C'est une décision qui pourrait faire beaucoup de bruit. Selon un arrêt rendu mercredi par la Cour de cassation, le règlement interne d'une entreprise peut prévoir l'interdiction du port visible de signes religieux ou politiques comme le foulard islamique par des salariés en contact avec les clients.

Une employée licenciée pour avoir portée le foulard. La plus haute juridiction française était saisie du cas d'une ingénieure d'étude employée par la société française Micropole, qui portait le foulard au moment de son embauche en 2008. Une entreprise chez qui elle intervenait avait exigé qu'elle ne le porte plus lors de leurs rencontres. L'employée avait refusé avant d'être licenciée en juin 2009. Elle avait contesté son licenciement devant les prud'hommes puis la cour d'appel, qui l'avaient jugé fondé "sur une cause réelle et sérieuse". Elle avait saisi la Cour de cassation, qui avait interrogé la Cour de justice de l'Union européenne (CJUE). 

"Pas une discrimination directe". Le 14 mars, saisie de ce cas et d'un cas belge, la CJUE avait estimé, s'agissant du dossier belge, qu'une interdiction du port visible de signes religieux ou politiques dans le règlement intérieur d'une entreprise "ne constitue pas une discrimination directe" mais doit être justifié par la poursuite d'"un objectif légitime", comme une politique affichée de neutralité vis-à-vis des clients.
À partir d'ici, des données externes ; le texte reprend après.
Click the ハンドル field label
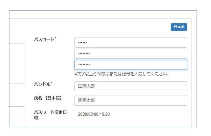Screen dimensions: 211x136 click(42, 84)
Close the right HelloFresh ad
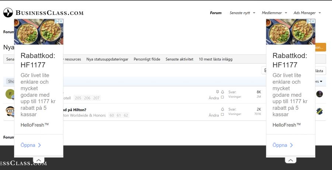This screenshot has height=170, width=332. (313, 21)
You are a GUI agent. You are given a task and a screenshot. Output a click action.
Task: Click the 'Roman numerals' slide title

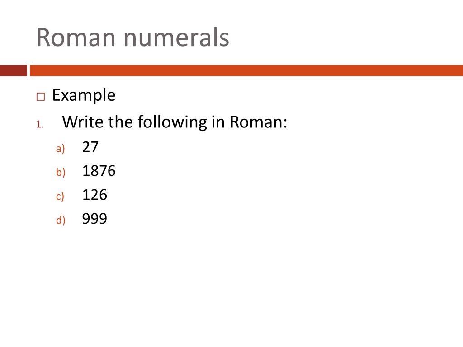click(132, 38)
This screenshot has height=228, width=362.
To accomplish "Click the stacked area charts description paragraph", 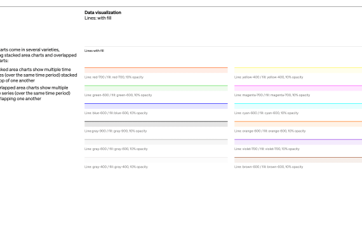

Dans le dossier Micropole, la CJUE avait estimé qu'en l'absence de règle interne en matière de neutralité, l'entreprise ne pouvait justifier du licenciement. Argumentaire repris par la Cour de cassation, qui a jugé discriminatoire l'ordre "oral" donné à la salariée, "visant un signe religieux déterminé". La Cour a donc cassé l'arrêt validant son licenciement et renvoyé le dossier, selon une source proche du dossier, devant la cour d'appel de Versailles.